プーリー事件
プーリー事件
平成18年(行ケ)第10317号 審決取消請求事件
(原告の請求容認)
部分意匠の類否判断
プーリー事件 知財高裁平成19 年1 月31日 平成18 年(行ケ)第10317 号
部分意匠制度は,破線で示された物品全体の形態について,同一 又は類似の物品の意匠と異なるところがあっても,部分意匠に係る部分の意 匠と同一又は類似の場合に,登録を受けた部分意匠を保護しようとするものなのであるから,破線で示された部分の形状等が,部分意匠の認定において, 意匠を構成するものとして,直接問題とされるものではない。 しかし,物品全体の意匠は,「物品」の形状等の外観に関するものであり (意匠法2条1項),一定の機能及び用途を有する「物品」を離れての意匠 はあり得ないところ,「物品の部分」の形状等の外観に関する部分意匠にお いても同様であると解されるから,部分意匠においては,部分意匠に係る物品とともに,物品の有する機能及び用途との関係において,意匠登録を受けようとする部分がどのような機能及び用途を有するものであるかが確定されなければならない。
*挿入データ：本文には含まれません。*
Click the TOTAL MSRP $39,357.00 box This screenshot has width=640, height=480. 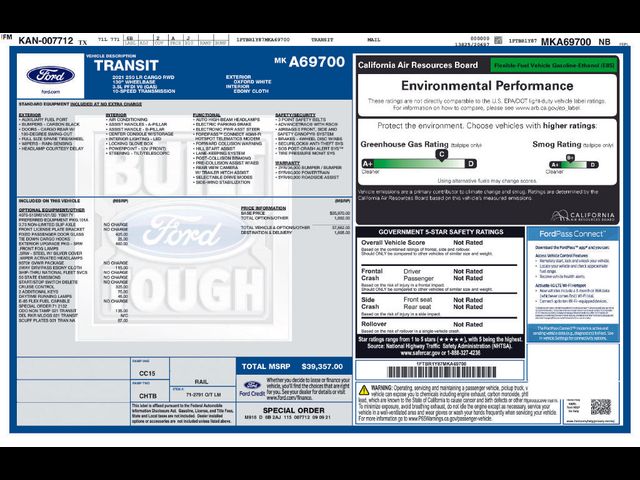point(294,367)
そして,そのように意匠登録を受けようとする部分の機能及び用途を確定するに当たっては,破線によって具体的に示された形状等 を参酌して定めるほかはない。また,意匠登録を受けようとする部分が,物品全体の形態との関係において,どこに位置し,どのような大きさを有し, 物品全体に対しどのような割合を示す大きさであるか(以下,これらの位置, 大きさ,範囲を単に「位置等」ともいう。)は,後記2(2)のとおり,意匠登録を受けようとする部分の形状等と並んで部分意匠の類否判断に対して影 響を及ぼすものであるといえるころ,そのような位置等は,破線によって具体的に示された形状等を参酌して定めるほかはない。
部分意匠は,物品の部分であって,意匠登録を受けようとする部分だけで完結するものではなく,破線によって示された形状等は,それ自体は意匠を構成するものではないが, 意匠登録を受けようとする部分がどのような用途及び機能を有するといえるものであるかを定めるとともに,その位置等を事実上画する機能を有するものである。
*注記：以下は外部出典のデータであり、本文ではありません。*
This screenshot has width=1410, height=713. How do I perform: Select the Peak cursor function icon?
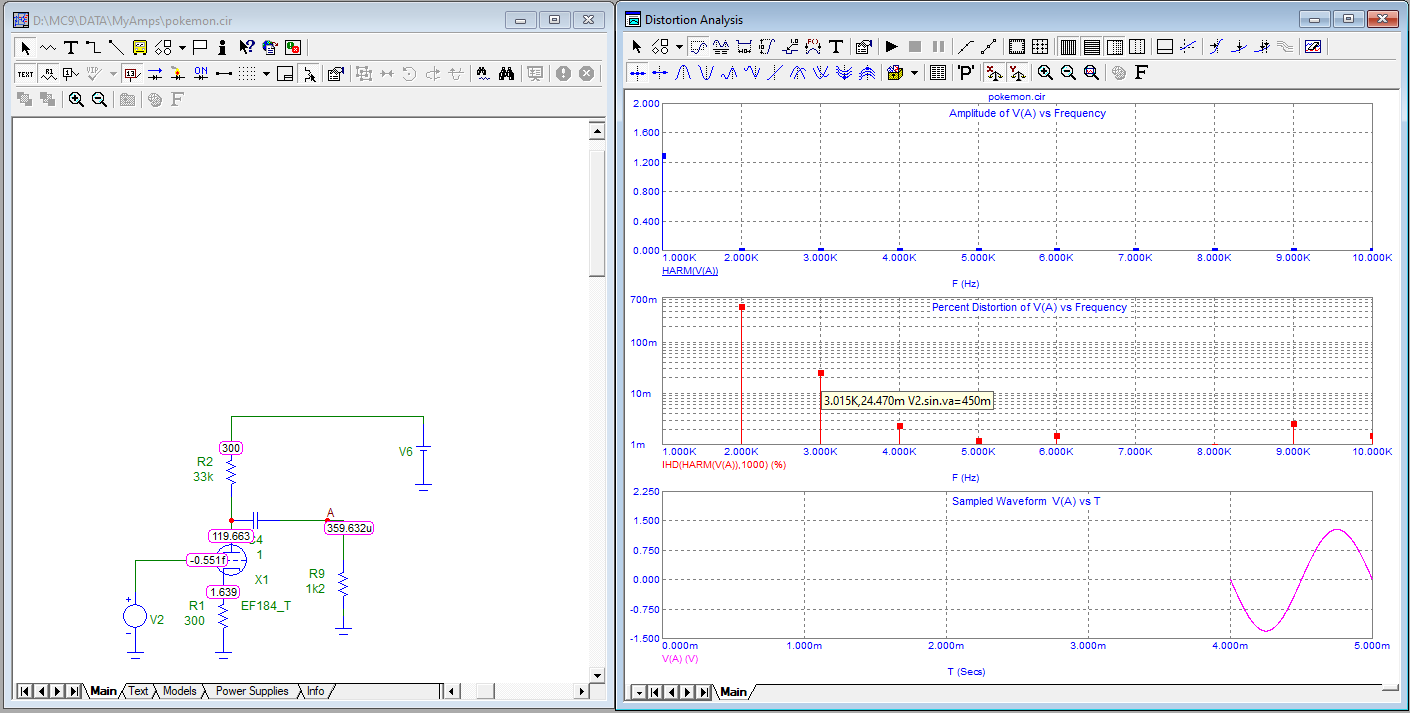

そして,部分意匠の性質上,破線によって具体的に示される形状等は,意匠登録を受けようとする部分を表すため,当該物品におけるありふれた形状等を示す以上の意味がない場合もあれば,当該物品における特定の形状等を示して,その特定の形状等の下における意匠について,意匠登録を受けよう としている場合もあり,部分意匠において,意匠登録を受けようとする部分の位置等については,願書及びその添付図面等の記載並びに意匠登録を受けようとする部分の性質等を総合的に考慮して決すべきである。